Written by Kathleen McKinney, Cross Chair for SoTL at Illinois State University
This post was first sent to the POD faculty developer discussion list in response to a request for ideas about reading on SoTL/ T & L in higher education literature for graduate students. What follows is my reply with two additional recommendations inserted (from Nancy Chick at the University of Calgary). I will start by pointing out that there are different “categories” of literature here as the POD member asking the question use dboth the terms ‘SoTL’ and ‘T & L higher education literature’ (many would argue these overlap but are not the same sets of literature). And, depending on the graduate students [or junior faculty or others new to SoTL], their goals/needs for this literature, and your goals as a faculty developer, something from some or all of these categories of literature might be useful.
1. Theoretical or conceptual work, empirical research, syntheses of research… but in the very general and broad field of teaching and learning in the post-secondary educational level (or higher education): This work is often by those whose degrees are in the field of education or an education sub-field of a discipline, and is often not local or practioner or action research but more traditional, educational research or theorizing. Sometimes the work is very macro or policy oriented as well but certainly not always. Sometimes this work approaches higher educational issues from a disciplinary perspective or disciplinary literature base (e.g., M. Svinicki’s classic book- Learning and Motivation in the Post-Secondary Classroom– summarizing and applying learning theories and educational psychology to higher education teaching or R. Arum and J. Roksa’s Academically Adrift (and recently released follow-up book) both of which take a sociological approach to teaching and learning in higher education or J. E. Zull’s The Art of Changing the Brain: Enriching the practice of teaching by exploring the biology of learning from a biological/physiological view. Sometimes this more traditional educational research focuses on specific teaching-learning issues. I have a handout of several books in this category I have enjoyed and found useful (though I admit the list has not been updated in about 3 years and it is in NO WAY a complete list!). http://sotl.illinoisstate.edu/downloads/materials/A%20Sampling%20of%20What%20We%20Know.pdf
2. Literature on the field of the scholarship of teaching and learning (more narrowly conceptualized than T & L higher education literature and usually action, practioner, local, conducted by those in the disciplines including–mostly–non education disciplines): This work on the field of SoTL may be both within a discipline and, more often, in terms of the broader cross-discipline field of SoTL (e.g., debates about what SoTL is, how it should be done, variations by discipline or nation or institutional type, organizations, etc.). There are a number of ‘how to do’ SoTL books out. Most are somewhat biased toward a social science and education view of ‘research.’ Several cross-discipline SoTL journals also publish essays on the field of SoTL. Several books on the field have been published by Carnegie Foundation staff and Jossey-Bass over the last 15 years or so as well. You can find a bibliography of some things on the field of SoTL (again probably not updated in the last 2 years or so and certainly there is other relevant work including that from other nations) at http://sotl.illinoisstate.edu/resources/castl/bibliography.shtml.
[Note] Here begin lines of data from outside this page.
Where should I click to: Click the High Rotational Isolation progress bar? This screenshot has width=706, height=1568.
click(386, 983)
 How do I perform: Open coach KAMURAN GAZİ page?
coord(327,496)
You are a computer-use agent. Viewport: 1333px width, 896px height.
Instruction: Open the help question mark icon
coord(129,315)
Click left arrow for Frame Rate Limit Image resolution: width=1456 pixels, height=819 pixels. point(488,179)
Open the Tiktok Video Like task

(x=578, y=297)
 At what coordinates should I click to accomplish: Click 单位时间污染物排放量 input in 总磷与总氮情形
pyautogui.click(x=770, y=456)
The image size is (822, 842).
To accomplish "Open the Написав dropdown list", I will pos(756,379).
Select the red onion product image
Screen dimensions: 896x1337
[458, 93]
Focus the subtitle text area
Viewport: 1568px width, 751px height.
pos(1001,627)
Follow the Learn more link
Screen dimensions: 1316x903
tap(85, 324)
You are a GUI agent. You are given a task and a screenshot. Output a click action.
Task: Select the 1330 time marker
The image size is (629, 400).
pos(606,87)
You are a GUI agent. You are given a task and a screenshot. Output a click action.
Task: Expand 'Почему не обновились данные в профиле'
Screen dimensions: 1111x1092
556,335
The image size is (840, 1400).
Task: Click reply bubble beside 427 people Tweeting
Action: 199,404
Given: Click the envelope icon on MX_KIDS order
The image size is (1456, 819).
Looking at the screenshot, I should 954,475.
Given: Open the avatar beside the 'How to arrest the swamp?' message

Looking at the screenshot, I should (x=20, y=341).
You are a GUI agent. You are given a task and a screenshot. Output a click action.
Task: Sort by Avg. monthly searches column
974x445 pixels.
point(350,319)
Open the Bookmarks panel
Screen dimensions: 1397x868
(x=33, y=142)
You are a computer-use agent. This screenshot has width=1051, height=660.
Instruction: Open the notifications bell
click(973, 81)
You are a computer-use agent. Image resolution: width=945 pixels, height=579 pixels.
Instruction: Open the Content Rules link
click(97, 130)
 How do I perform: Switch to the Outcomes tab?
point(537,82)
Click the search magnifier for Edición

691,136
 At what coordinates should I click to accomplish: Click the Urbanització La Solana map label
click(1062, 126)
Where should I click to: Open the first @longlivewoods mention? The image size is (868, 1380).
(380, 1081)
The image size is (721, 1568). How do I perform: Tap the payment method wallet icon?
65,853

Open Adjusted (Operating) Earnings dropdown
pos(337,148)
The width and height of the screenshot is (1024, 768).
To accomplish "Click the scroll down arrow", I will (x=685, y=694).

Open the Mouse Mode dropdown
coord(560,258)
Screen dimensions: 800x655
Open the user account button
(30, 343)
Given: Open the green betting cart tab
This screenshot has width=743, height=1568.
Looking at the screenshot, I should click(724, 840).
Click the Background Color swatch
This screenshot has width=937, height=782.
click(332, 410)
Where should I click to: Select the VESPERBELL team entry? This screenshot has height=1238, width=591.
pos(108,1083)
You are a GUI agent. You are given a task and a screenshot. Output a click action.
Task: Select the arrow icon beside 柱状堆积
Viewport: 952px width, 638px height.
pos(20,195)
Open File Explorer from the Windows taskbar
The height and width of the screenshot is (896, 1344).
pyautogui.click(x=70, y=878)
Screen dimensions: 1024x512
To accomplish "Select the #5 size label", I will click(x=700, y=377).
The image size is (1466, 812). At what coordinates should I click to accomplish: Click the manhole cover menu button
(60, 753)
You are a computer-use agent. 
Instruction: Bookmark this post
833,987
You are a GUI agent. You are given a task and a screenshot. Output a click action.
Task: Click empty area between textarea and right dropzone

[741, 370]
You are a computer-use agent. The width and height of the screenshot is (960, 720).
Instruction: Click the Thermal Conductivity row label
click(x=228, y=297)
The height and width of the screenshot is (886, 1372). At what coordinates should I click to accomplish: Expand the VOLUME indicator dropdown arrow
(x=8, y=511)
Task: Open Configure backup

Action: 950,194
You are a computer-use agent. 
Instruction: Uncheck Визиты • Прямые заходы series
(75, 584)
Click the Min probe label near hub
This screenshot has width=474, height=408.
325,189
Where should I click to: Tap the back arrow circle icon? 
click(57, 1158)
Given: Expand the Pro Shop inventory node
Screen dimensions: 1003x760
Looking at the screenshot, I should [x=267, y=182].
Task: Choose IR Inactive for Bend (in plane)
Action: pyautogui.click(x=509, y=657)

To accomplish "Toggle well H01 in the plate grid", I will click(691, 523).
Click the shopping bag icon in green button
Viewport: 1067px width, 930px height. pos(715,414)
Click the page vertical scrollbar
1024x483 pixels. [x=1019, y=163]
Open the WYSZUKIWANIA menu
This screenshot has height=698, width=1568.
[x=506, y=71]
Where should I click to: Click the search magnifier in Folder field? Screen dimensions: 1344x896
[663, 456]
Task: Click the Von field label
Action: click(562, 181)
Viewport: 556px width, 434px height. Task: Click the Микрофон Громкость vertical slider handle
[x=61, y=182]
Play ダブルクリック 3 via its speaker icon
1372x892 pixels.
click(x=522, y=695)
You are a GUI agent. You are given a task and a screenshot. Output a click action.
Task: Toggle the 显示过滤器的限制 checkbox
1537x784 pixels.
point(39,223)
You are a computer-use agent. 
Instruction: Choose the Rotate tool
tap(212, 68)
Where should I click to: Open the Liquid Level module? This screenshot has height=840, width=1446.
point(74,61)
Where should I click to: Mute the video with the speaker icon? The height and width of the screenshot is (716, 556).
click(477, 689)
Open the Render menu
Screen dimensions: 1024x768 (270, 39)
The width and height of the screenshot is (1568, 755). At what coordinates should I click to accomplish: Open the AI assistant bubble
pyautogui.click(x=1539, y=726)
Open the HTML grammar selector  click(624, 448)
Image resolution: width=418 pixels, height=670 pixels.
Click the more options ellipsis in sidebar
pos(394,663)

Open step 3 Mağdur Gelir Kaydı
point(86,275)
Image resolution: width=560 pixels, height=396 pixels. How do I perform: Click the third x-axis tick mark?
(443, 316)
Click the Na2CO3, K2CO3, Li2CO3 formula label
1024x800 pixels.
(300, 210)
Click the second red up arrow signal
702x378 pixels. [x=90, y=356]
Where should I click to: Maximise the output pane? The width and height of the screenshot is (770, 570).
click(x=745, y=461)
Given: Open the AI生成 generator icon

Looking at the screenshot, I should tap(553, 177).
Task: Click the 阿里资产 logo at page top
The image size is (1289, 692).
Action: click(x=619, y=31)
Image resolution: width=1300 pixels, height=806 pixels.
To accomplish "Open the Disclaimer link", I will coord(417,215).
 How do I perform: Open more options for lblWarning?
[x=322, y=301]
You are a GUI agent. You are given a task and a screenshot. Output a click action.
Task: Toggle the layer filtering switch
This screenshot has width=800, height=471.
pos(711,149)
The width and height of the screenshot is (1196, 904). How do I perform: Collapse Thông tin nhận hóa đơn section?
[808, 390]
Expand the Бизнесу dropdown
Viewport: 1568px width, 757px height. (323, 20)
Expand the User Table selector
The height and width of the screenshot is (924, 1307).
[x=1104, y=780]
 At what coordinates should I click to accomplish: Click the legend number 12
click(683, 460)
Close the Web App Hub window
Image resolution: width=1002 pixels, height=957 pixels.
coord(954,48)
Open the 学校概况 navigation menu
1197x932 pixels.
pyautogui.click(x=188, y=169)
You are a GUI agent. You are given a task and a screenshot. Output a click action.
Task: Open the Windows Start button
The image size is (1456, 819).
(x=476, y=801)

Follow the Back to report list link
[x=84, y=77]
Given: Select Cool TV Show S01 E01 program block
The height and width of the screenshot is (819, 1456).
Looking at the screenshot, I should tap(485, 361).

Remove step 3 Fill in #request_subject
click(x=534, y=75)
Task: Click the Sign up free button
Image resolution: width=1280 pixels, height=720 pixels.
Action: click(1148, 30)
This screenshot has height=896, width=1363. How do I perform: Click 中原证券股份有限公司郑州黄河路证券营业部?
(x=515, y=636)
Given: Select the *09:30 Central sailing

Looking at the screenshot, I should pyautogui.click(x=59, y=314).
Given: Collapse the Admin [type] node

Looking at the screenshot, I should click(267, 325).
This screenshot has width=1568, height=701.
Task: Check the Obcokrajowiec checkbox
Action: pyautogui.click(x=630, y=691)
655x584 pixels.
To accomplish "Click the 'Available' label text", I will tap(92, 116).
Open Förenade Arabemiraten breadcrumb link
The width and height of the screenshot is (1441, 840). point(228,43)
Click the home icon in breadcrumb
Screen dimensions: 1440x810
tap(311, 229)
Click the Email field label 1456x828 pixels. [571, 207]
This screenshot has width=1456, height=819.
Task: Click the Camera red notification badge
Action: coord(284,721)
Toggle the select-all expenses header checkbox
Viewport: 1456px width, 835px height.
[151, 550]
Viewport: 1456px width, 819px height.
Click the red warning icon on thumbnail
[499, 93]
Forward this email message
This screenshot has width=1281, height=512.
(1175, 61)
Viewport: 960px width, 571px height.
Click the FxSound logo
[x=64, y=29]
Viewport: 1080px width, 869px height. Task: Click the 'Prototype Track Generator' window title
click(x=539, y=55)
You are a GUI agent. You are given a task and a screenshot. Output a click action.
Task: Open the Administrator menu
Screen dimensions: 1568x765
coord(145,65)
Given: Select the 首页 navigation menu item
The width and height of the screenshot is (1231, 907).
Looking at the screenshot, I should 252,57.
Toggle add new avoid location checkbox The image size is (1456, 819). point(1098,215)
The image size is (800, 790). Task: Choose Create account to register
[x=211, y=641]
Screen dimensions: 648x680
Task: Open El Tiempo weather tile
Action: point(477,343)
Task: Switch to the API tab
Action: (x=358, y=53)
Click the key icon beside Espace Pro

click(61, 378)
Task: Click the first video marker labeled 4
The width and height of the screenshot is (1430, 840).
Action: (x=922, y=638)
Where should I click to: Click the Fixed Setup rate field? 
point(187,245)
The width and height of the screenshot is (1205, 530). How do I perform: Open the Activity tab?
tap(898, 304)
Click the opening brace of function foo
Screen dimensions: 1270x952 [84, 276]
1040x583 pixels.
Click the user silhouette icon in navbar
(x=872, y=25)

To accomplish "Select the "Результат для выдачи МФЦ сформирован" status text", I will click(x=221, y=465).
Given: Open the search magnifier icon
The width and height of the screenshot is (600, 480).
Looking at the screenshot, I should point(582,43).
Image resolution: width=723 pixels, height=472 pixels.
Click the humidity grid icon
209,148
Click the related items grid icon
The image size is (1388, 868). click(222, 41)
Two other great sources for reading related to SoTL, for example, are offered by Nancy Chick:
- The readings on the syllabus for the SoTL Scholars Seminar I offered graduate students through Vanderbilt’s Center for Teaching: https://dl.dropboxusercontent.com/u/57580440/SoTL%20Scholars%20Seminar%20Syllabus.pdf
- The SoTL Guide, also for the Vanderbilt Center for Teaching: https://my.vanderbilt.edu/sotl/
3. Actual SoTL research literature–“studies” (again more narrowly conceptualized than T & L higher education research literature) both discipline-specific (most of it) or cross/multi-discipline: The former is generally published in discipline-specific pedagogical journals –e.g., Teaching Sociology in my field– but both types are published in cross discipline SoTL journals such as Journal of Excellence in College Teaching, Teaching & Learning Inquiry, International Journal of the Scholarship of Teaching and Learning, etc. There are many lists of such journals on line including the one our librarians keep at http://illinoisstate.libguides.com/sotl that includes ‘core’ or cross-discipline and discipline-specific SoTL and teaching journals.
Finally, related to both categories #2 and #3 above, I have an edited book that has chapters about issues in the field of SoTL in HE and some SoTL projects/research, in several disciplines and in multi-discipline teams. (McKinney, K. Ed. 2013. The Scholarship of Teaching and Learning In and Across the Disciplines. Bloomington, IN: Indiana University Press.)